From the line with "Viewport: 644px width, 362px" to the line with "Task: Expand the High-Low dropdown", output every line below exactly, both ends included. Skip the pictures.

Segment Start: PROVIDED DATA

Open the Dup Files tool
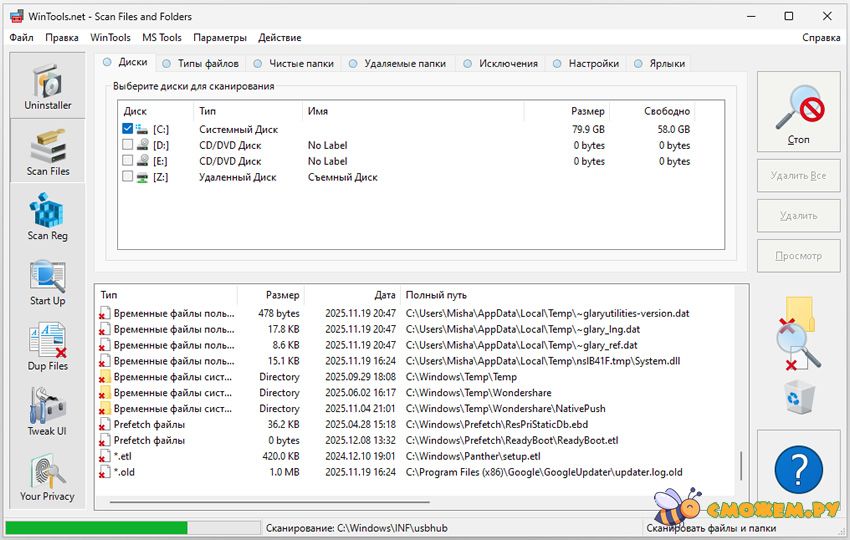This screenshot has height=540, width=850. coord(48,346)
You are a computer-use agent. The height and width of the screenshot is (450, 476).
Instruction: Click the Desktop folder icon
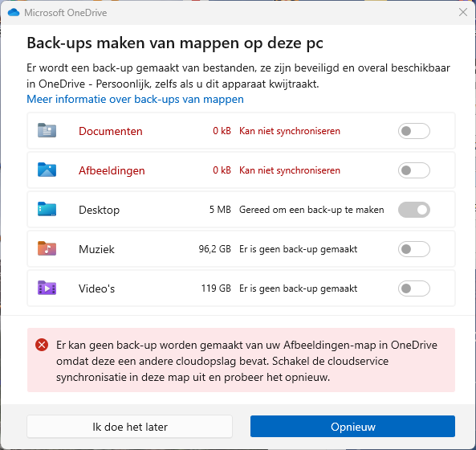coord(47,209)
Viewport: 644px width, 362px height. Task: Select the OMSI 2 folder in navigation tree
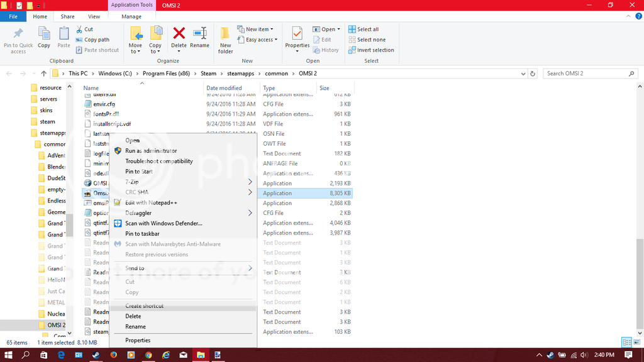coord(56,325)
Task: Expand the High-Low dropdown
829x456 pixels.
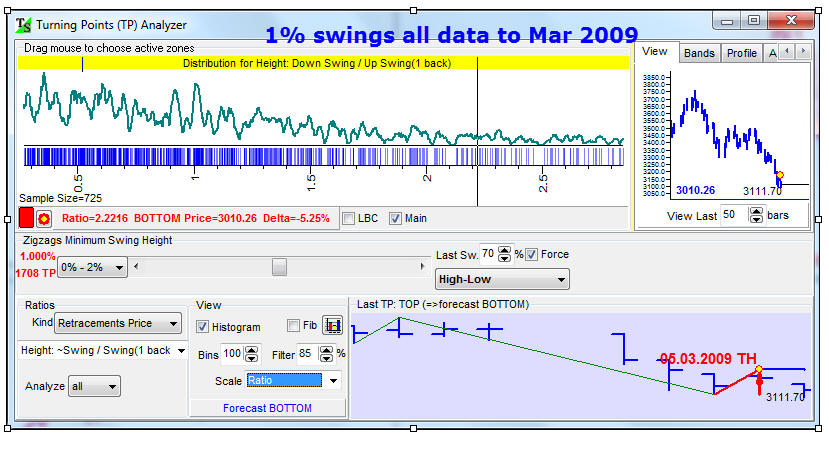Action: 501,280
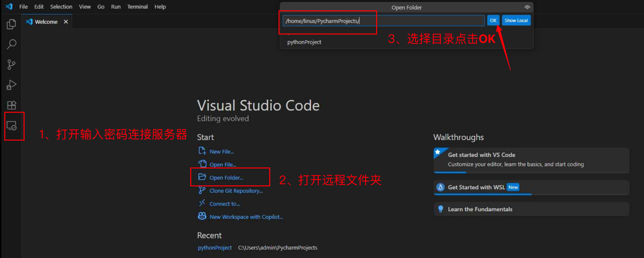Image resolution: width=644 pixels, height=258 pixels.
Task: Open the Explorer view in activity bar
Action: (11, 24)
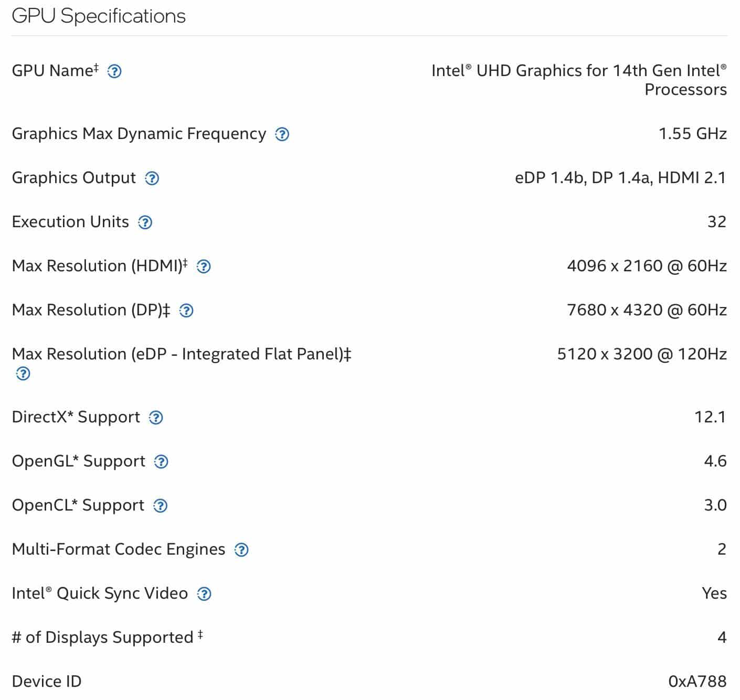
Task: Select the Yes value for Quick Sync Video
Action: pyautogui.click(x=715, y=593)
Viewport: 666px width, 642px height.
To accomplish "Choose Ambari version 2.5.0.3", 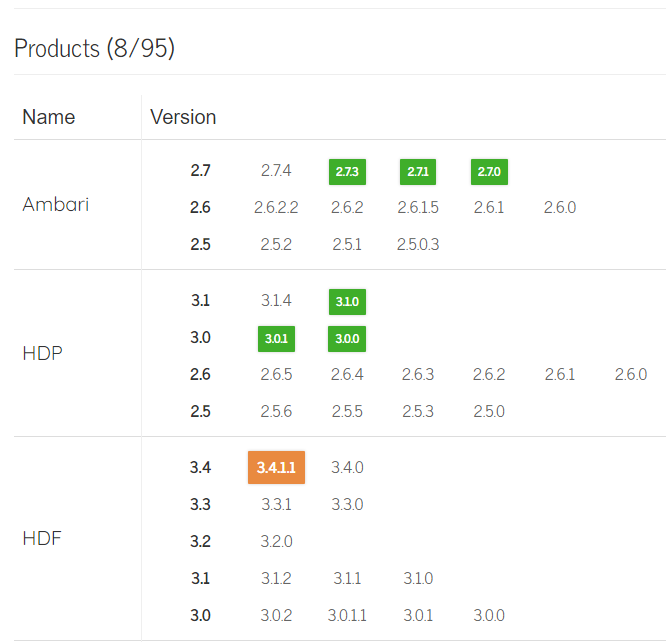I will [418, 244].
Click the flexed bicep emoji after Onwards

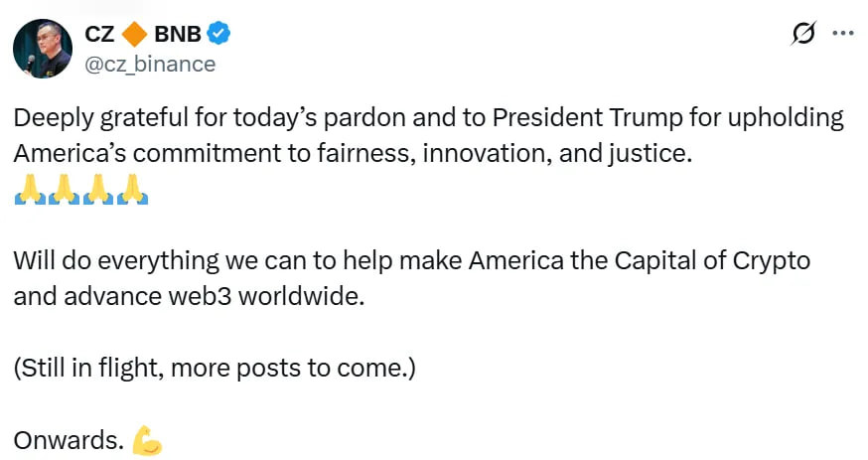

Segment End: PROVIDED DATA

■ RESULT OF THE TASK
Viewport: 644px width, 362px height. Task: Select the OMSI 2 folder in navigation tree
coord(56,325)
Task: Expand the High-Low dropdown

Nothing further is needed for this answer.